= Beginning of Section =

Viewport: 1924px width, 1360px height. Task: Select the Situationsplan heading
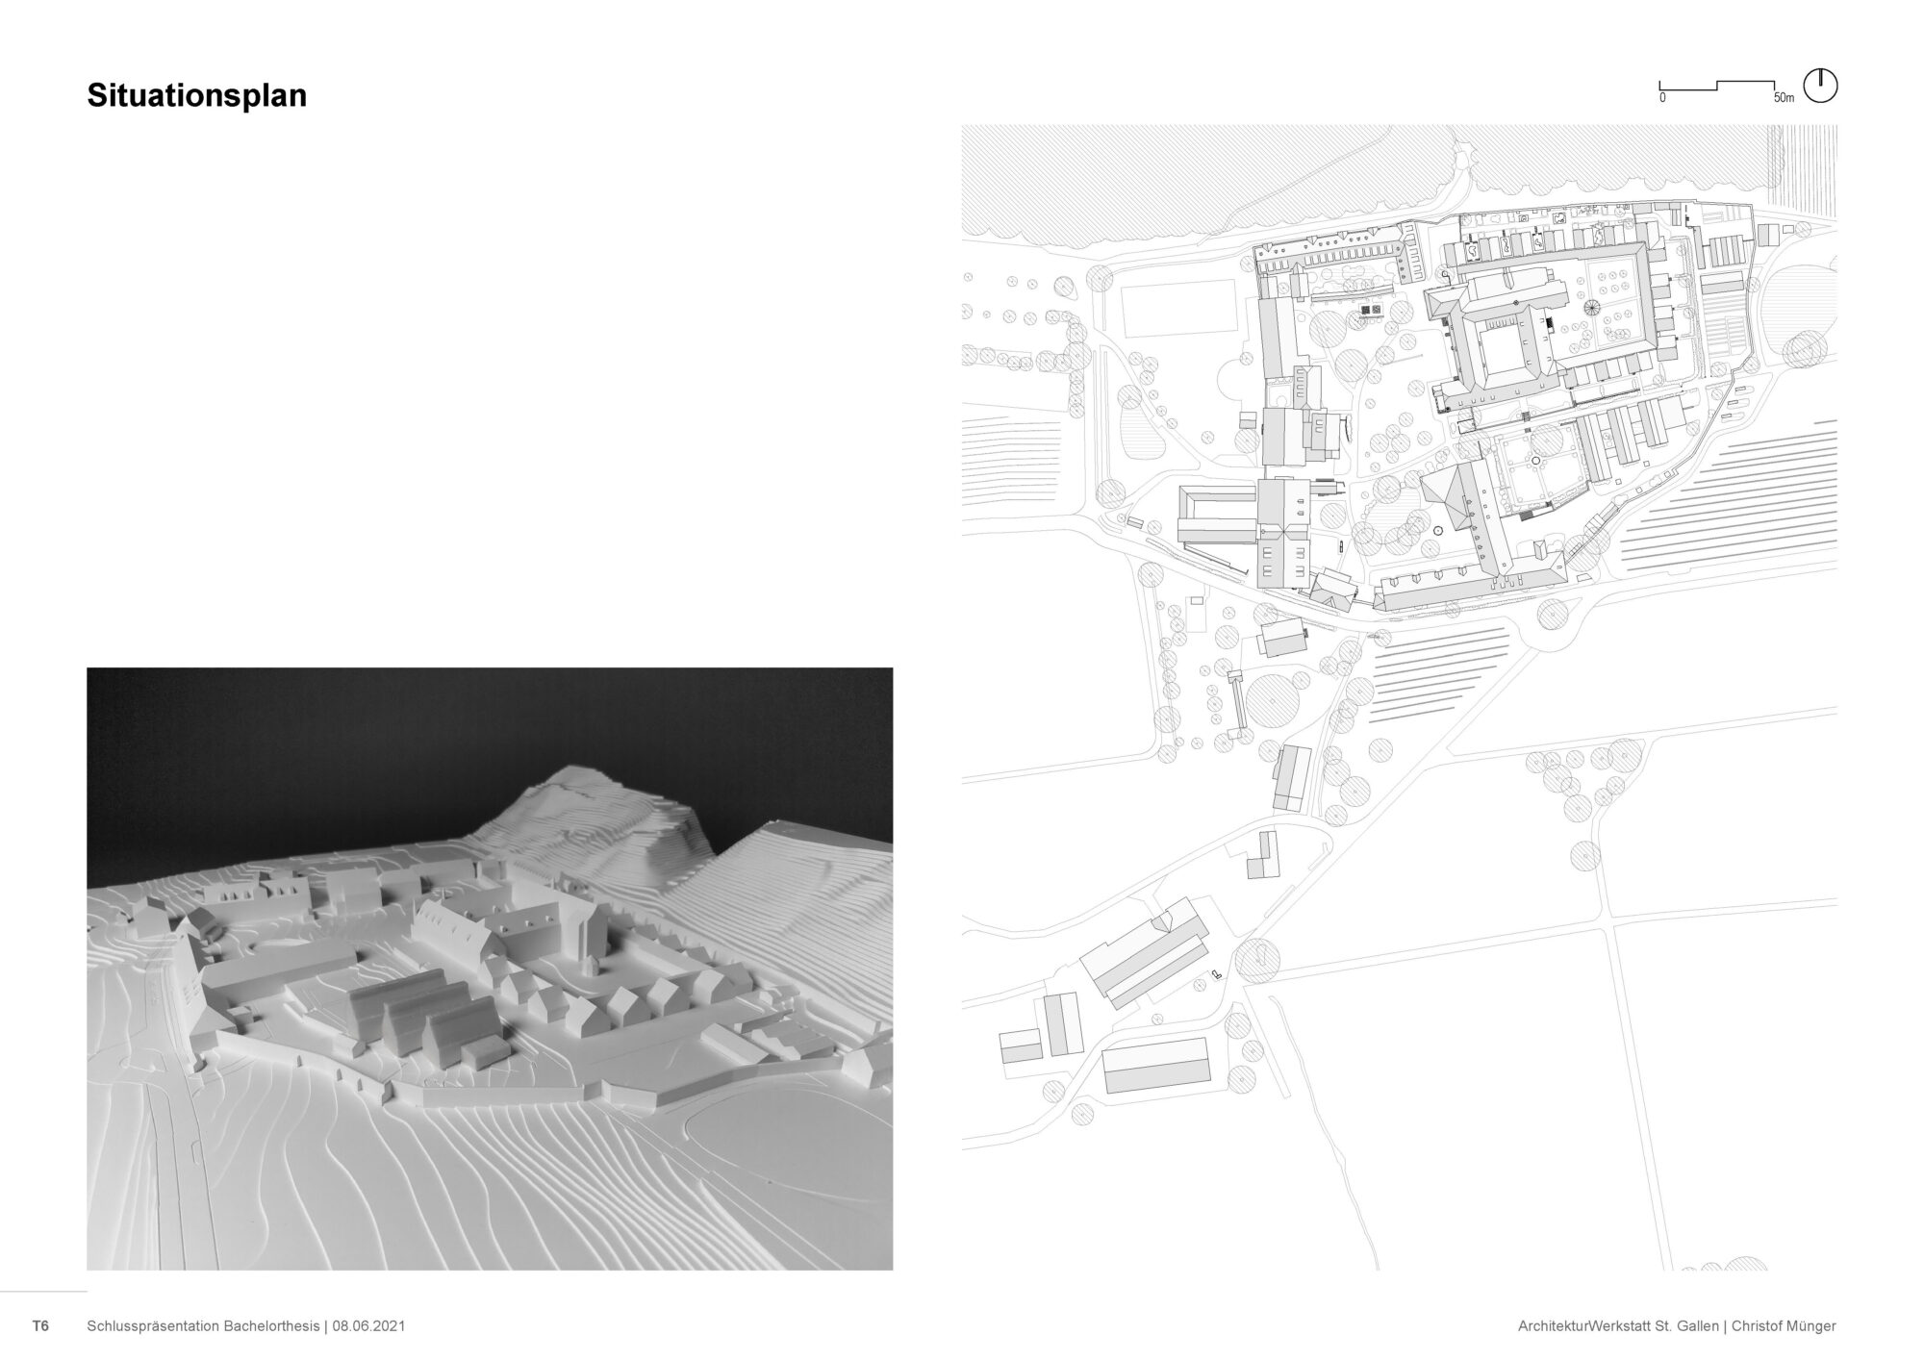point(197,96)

= End of Section =
= Beginning of Section =

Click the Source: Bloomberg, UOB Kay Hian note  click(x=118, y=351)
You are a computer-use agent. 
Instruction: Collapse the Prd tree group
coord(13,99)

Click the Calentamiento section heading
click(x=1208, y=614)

= End of Section =
= Beginning of Section =

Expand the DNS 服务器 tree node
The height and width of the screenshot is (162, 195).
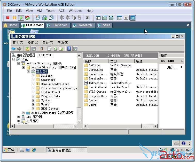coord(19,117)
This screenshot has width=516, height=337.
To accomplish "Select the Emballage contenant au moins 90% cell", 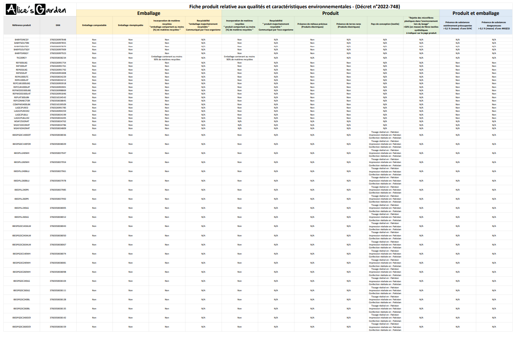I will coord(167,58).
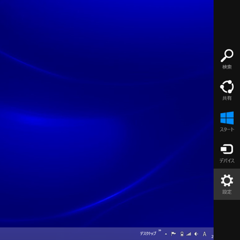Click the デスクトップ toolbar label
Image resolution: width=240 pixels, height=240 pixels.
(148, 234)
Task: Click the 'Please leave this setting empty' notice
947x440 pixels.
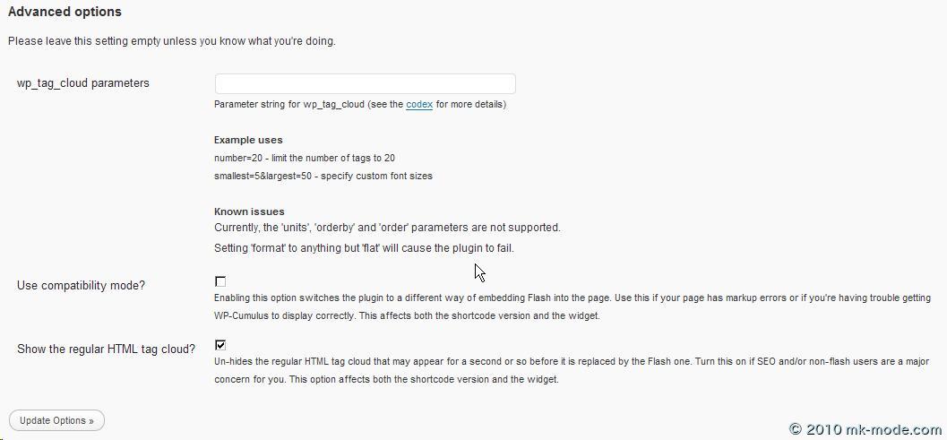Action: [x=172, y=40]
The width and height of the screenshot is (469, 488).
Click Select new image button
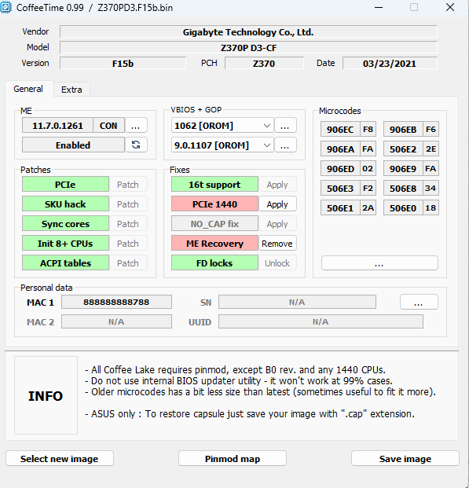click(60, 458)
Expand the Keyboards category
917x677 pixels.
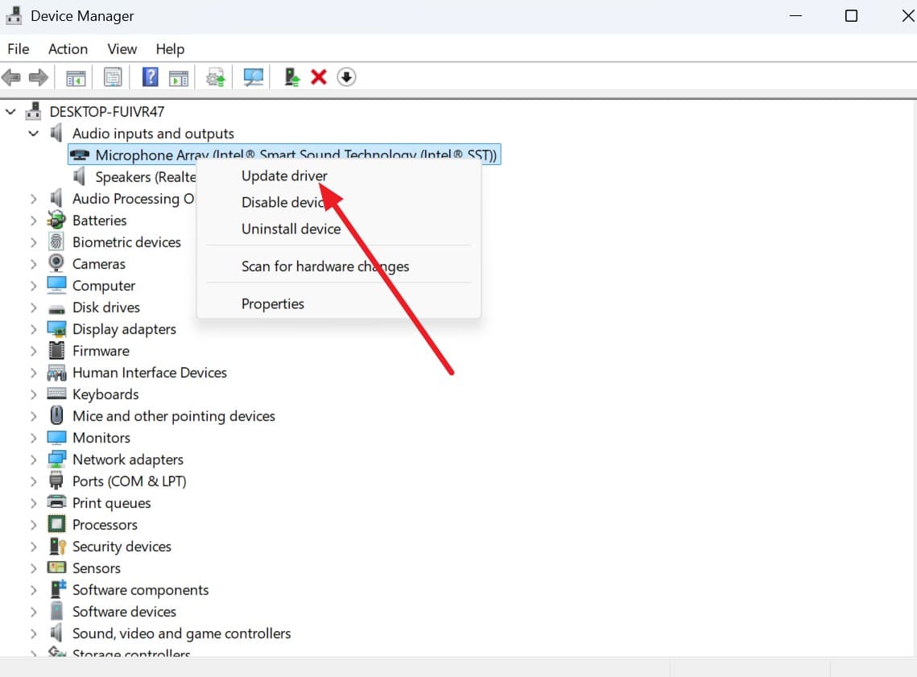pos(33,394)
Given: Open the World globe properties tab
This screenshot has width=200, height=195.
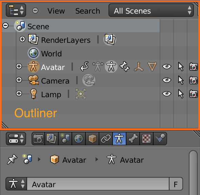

= End of Section =

=== WORK TO COMPLETE ===
In the records above, find each line holding "Expand" and copy it.

=== SOLUTION TO THE PROBLEM ===
Expand the DNS 服务器 tree node
Expand the Keyboards category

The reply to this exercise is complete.